GIVEN DATA:
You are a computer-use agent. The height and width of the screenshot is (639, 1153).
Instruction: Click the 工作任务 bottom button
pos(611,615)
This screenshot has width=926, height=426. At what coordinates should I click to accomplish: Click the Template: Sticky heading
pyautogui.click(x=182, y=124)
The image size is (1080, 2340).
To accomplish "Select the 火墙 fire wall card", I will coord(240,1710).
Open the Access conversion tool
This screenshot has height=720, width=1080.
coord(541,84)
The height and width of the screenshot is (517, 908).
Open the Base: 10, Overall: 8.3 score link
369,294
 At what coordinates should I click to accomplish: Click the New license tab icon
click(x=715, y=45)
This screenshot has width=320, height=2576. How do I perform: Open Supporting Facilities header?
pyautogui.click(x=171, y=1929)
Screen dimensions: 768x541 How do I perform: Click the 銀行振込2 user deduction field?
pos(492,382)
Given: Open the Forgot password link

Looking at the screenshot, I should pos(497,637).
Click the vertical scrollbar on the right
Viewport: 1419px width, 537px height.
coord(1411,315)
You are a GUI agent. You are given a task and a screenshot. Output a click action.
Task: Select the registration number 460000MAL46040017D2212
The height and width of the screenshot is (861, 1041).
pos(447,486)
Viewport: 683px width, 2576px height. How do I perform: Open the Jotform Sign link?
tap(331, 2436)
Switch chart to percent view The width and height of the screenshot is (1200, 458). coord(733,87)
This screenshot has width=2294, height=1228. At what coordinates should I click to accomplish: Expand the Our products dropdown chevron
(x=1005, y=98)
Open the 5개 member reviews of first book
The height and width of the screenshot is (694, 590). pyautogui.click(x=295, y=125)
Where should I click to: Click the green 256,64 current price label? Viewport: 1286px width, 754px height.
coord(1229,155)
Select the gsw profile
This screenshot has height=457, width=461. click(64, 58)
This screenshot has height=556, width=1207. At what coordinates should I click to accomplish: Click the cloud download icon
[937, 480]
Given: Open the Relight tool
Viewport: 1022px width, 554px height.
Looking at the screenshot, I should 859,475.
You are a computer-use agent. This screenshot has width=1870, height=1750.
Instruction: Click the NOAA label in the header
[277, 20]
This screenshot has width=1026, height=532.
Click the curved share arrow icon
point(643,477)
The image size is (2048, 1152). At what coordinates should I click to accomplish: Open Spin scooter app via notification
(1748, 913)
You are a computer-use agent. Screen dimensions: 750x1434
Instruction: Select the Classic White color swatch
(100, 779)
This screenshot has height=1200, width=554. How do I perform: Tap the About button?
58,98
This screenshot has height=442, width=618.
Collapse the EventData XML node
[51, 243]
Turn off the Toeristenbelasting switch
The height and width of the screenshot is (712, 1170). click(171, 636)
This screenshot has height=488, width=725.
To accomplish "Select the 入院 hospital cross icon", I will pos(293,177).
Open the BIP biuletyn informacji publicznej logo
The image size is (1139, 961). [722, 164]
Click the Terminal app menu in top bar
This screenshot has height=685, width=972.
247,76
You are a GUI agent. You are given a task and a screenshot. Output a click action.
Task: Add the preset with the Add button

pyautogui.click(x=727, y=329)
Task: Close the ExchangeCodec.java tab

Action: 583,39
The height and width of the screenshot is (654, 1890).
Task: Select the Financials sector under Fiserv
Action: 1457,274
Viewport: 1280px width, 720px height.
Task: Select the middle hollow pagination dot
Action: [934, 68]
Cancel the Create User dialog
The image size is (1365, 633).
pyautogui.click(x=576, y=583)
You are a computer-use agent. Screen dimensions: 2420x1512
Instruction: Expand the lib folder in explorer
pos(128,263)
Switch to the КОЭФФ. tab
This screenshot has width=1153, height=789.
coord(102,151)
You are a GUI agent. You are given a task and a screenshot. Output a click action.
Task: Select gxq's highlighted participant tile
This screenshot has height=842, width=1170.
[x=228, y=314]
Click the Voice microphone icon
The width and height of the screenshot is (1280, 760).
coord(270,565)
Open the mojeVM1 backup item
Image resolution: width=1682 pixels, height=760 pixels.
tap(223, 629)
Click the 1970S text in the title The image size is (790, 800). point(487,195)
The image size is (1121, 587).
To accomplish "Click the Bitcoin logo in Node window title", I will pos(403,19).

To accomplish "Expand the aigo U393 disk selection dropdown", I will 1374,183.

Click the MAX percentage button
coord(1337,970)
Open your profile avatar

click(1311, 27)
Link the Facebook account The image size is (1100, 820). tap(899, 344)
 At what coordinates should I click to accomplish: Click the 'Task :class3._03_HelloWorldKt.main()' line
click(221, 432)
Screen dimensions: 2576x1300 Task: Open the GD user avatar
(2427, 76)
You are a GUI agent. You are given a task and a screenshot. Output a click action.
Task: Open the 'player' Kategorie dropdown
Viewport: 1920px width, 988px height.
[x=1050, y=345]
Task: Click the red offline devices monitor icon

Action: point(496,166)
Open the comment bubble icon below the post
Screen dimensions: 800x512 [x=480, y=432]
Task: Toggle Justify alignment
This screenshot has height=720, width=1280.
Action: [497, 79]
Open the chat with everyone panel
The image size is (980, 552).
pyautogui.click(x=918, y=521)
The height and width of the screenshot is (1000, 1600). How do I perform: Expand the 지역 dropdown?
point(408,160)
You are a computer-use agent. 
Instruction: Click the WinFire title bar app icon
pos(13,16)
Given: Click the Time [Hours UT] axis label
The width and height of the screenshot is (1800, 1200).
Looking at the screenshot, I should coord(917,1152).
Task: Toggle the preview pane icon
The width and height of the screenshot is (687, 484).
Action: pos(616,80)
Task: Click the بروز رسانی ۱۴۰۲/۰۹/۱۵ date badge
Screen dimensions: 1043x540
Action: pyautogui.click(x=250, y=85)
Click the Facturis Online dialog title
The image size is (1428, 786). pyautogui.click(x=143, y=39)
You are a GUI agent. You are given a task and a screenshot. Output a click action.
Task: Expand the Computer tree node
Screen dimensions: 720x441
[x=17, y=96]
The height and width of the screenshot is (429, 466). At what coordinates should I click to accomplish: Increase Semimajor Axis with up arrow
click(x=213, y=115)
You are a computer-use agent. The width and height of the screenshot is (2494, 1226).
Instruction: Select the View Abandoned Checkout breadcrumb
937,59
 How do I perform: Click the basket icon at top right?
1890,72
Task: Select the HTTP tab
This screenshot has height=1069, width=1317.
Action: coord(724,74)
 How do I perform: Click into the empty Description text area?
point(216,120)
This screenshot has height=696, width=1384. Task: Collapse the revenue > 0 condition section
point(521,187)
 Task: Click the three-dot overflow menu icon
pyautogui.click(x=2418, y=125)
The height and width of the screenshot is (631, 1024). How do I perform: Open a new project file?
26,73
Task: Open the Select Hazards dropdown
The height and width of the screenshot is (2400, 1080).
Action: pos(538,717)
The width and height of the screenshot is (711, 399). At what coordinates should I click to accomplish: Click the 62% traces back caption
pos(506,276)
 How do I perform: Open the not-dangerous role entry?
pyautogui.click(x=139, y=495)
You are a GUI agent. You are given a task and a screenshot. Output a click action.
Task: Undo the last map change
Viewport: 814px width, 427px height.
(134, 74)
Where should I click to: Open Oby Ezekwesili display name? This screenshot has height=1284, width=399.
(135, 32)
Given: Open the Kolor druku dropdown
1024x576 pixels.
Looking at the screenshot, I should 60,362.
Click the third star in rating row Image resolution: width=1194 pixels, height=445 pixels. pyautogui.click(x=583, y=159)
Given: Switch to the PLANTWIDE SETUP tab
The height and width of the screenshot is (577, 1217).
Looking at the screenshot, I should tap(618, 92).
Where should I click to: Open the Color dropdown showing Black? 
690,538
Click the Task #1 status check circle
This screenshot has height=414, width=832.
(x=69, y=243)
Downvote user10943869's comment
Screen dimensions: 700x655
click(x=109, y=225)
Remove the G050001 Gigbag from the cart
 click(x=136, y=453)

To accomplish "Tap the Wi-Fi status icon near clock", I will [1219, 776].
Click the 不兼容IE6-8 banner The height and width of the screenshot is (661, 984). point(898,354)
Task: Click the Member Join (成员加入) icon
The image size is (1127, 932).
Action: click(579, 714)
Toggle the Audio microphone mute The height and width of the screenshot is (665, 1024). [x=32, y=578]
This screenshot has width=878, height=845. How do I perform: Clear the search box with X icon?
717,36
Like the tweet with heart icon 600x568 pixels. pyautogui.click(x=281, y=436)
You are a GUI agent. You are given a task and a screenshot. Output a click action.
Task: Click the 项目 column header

DESCRIPTION OF THE TASK: When "Toggle" shows up in a line of the material, report that line.

OUTPUT:
Task: Toggle Justify alignment
Task: Toggle the preview pane icon
Toggle the Audio microphone mute The height and width of the screenshot is (665, 1024). [x=32, y=578]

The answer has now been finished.